Source data
---
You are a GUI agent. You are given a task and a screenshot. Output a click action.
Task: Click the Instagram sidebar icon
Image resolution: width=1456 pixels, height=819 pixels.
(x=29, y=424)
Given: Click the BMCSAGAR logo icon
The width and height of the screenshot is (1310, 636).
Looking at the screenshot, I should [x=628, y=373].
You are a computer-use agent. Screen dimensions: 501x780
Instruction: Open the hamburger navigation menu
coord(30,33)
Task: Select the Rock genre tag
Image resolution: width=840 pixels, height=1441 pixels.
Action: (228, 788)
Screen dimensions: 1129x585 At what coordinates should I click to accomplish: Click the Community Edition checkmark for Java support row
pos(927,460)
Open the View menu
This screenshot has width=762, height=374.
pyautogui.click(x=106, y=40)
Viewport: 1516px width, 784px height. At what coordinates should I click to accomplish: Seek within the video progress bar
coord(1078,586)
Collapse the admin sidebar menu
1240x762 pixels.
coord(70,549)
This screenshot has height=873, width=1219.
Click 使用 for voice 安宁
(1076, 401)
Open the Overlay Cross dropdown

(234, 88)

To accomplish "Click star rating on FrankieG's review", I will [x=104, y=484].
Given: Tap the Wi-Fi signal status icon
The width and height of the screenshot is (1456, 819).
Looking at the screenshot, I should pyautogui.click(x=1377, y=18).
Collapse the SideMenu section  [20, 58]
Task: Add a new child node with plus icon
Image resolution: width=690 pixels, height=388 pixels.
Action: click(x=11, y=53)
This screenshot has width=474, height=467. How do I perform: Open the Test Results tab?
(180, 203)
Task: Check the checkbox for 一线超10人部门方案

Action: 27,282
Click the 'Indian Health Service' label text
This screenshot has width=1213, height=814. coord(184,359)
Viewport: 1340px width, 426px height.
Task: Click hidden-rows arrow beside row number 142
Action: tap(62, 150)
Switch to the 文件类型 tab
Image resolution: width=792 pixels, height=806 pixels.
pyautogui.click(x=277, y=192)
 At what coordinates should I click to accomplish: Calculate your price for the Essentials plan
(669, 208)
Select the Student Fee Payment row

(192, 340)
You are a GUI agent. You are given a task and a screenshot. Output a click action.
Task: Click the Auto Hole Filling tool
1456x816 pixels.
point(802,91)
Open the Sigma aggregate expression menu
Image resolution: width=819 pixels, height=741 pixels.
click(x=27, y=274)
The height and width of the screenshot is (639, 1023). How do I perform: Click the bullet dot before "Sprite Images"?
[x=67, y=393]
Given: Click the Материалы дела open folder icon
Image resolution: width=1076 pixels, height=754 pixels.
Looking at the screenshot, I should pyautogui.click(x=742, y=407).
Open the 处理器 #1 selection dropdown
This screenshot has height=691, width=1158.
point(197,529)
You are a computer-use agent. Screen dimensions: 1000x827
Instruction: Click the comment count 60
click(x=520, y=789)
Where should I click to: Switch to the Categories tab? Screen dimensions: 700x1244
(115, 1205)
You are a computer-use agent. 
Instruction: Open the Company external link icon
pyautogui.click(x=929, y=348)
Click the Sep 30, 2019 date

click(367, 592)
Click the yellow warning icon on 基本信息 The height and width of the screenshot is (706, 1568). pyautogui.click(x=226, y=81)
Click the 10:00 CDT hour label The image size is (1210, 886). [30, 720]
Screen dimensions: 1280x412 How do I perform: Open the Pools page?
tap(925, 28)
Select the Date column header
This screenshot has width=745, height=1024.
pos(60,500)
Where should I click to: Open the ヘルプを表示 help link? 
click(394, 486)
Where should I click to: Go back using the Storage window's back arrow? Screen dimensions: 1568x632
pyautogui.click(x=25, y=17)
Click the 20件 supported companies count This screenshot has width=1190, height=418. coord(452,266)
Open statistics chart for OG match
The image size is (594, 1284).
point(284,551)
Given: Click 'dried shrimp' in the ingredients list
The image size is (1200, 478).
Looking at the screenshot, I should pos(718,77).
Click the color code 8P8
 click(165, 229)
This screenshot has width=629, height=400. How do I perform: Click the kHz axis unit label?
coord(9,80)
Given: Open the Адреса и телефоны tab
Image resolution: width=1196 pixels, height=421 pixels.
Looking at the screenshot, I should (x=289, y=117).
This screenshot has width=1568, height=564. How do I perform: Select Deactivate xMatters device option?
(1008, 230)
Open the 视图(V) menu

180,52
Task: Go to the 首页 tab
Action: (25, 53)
---
Copy every line of the data where "agent" is found.

Expected output:
You are a GUI agent. You are given a task and a screenshot. Output a click action.
You are a computer-use agent. Screen dimensions: 501x780
You are a GUI agent. You are given a task and a screenshot. Output a click action.
You are a computer-use agent. Screen dimensions: 1000x827
You are a computer-use agent. 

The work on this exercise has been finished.